According to Bachman and Palmer (2010), organizational knowledge is one of the two areas of language knowledge and encompasses grammatical knowledge and textual knowledge. Textual knowledge in turn encompasses knowledge of cohesion and knowledge of rhetorical organization. More specifically, knowledge of cohesion is demonstrated by “producing…explicitly marked relationships among sentences in written texts” (2010: 45) using cohesive devices such as ‘therefore’, ‘on the other hand’, and ‘however’. Knowledge of rhetorical organization is demonstrated by sequencing units of information appropriately within texts. In the present study, rhetorical organization is referred to as coherence. Based on the literature, it appears that both cohesion and coherence are essential in communicating meaning to raters; therefore, the researchers examined not only the use of cohesive ties, but also looked at whether there was any connection between sentences on the ideational level.

In this current study, the analytic rating scales used have an “organization” scale and “content” scale. The organization scale mentions coherence, whereas the content scale is concerned with the logical connection between ideas, development and support. Since ideas such as topical development and logical connections between ideas are related to global coherence (i.e. Bamberg, 1983; Carrell, 1982; Connor 1990; Lee, 2002), this study assumes that global coherence should be encompassed by the content scale for these rating scales and therefore focuses on local coherence.

☆ ☆ ☆

Can you carry on the passage about cohesion, coherence and writing rating scales, starting right after its final sentence?

Listing:
☆ ☆ ☆

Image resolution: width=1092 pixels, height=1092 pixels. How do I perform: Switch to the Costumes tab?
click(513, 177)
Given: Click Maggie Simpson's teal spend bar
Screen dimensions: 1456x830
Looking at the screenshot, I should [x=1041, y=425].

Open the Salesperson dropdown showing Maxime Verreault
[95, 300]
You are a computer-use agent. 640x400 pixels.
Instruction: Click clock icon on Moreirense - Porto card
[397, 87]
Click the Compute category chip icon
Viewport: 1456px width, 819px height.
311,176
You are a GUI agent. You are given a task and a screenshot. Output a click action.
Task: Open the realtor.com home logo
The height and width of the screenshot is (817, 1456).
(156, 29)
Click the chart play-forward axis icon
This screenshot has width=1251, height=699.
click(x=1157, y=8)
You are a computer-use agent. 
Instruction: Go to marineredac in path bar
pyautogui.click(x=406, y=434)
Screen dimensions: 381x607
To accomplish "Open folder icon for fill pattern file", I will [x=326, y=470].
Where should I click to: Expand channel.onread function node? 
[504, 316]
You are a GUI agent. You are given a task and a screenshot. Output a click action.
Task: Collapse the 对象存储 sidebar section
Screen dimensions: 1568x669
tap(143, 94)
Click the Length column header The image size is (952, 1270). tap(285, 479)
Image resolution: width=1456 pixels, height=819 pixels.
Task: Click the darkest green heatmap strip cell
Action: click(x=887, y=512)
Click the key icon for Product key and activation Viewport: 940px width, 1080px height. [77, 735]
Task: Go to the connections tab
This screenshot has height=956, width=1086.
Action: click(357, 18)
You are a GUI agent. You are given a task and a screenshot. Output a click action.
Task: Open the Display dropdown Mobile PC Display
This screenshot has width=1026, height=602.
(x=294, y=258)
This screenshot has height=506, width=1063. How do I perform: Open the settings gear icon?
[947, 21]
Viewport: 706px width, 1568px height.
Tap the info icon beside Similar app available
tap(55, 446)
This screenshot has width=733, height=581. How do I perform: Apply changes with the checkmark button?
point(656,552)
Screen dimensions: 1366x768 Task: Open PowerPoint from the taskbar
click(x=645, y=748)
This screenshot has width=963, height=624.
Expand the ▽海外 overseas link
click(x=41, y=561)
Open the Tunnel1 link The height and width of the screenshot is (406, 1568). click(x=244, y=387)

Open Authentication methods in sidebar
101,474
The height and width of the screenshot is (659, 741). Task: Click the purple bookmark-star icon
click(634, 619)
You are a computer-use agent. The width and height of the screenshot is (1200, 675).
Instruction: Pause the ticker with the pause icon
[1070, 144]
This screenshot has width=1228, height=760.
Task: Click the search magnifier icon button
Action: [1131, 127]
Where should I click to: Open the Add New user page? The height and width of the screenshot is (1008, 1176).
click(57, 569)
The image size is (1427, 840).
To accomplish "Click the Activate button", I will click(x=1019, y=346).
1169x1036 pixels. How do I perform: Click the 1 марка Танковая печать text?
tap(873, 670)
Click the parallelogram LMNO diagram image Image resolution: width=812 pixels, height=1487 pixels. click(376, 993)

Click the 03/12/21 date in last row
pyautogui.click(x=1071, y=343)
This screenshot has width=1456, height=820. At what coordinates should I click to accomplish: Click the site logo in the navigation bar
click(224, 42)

☆ ☆ ☆

Answer for the task:
Although most studies (e.g. Erdosy, 2004; Lumley, 2005; MacIntyre, 2007) have focused on identifying variables that possibly lead to higher organization scores, the results of these in-depth and qualitative studies were based on a small number of participants. The present study was conducted with a more quantitative approach and with a larger number of participants in order to determine what elements of organization raters are more sensitive to when assigning analytic scores for organization. For this reason, rather than focusing on one particular aspect of organization, as many other studies have, this study attempts to take into account different aspects which may be considered by raters to constitute the construct ‘organization’.

One hundred and sixteen essays were randomly selected from the March 2009 administration of the in-house test and used as samples for the current study. The writers were high school graduates who were entering a foreign language university in eastern Japan. The raters were 45 lecturers and learning advisors at the university. All the raters took part in a rater norming session within a week of the test administration.

Rater Norming

In the days prior to the rater norming session, raters were required to collect a rater packet which had been put together by members of the test committee. The committee met and discussed a number of sample essays from the previous administration at length until they came to an agreement on the ratings for those essays. Subsequently, rationale for the scores on three of those essays were discussed and a document was typed which contained both the agreed-upon scores and the rationale for those scores for three essays. The rationale for the organization scores mentioned: the overall essay structure, the presence of paragraph level and sentence level transitions and clarity. One example of a rationale in terms of clarity was “The reader is wondering, what exactly is the writer trying to say? While some amount of implication is justified in academic writing, the message does need to be clearly communicated.”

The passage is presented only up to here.